Isn't it nice?

The IRS has suspended an online tool used to retrieve Identity Protection PINs -- a six-digit number needed by victims of tax refund fraud to file their taxes electronically -- after reports that the system suffered the same security weakness that allowed fraudsters to trick another agency tool into giving up taxpayer information last year. "The IRS is conducting a further review of the application that allows taxpayers to retrieve their IP PINs online and is looking at further strengthening the security features on the tool," the IRS said in a statement Monday. Concerns about the tool were thrust into the spotlight last week after journalist Brian Krebs wrote about a South Dakota woman, Becky Wittrock, who said fraudulent tax returns were filed in her name two years in a row -- and that the phony filing this year included her stolen IP PIN. That PIN was meant to add a layer of security to prevent this exact type of problem. Wittrock was an apparent victim of a type of identity theft known as tax refund fraud, a scam where criminals file phony, often inflated, tax returns in an attempt to steal other people's refunds. The IRS said in the statement that it had mailed out 2.7 million IP PINS to taxpayers this year and that only about 130,000 of them used the "Get an IP PIN" tool on the agency's website to access a lost or forgotten PIN. The online IP PIN retrieval tool required information such as a taxpayer's name, date of birth, Social Security number, last filing status and the mailing address from their last tax return. It also asked a handful of "knowledge-based authentication" questions drawn from a person's credit history. Unfortunately, answers to those questions can often be figured out by consulting public online sources such as social media networks or real estate tracking sites like Zillow -- or even by guessing.

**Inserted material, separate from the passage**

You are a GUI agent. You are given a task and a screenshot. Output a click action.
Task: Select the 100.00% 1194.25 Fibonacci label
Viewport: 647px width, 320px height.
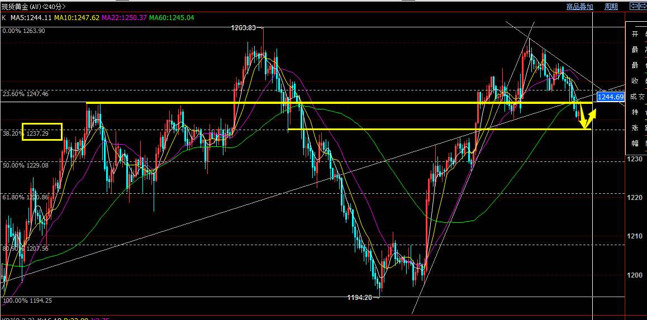tap(27, 301)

And the other personal information could have fallen into fraudsters' hands through past breaches, including an incident involving the IRS's "Get Transcript" tool last year. The "Get Transcript" tool also relied on "knowledge based authentication" to prove a taxpayer's identity and may have allowed criminals to access the tax information of more than 700,000 people, according to the IRS's latest update on the scale of that breach. The agency took the "Get Transcript" system offline after the problems last year, but it left the "Get an IP PIN" tool up.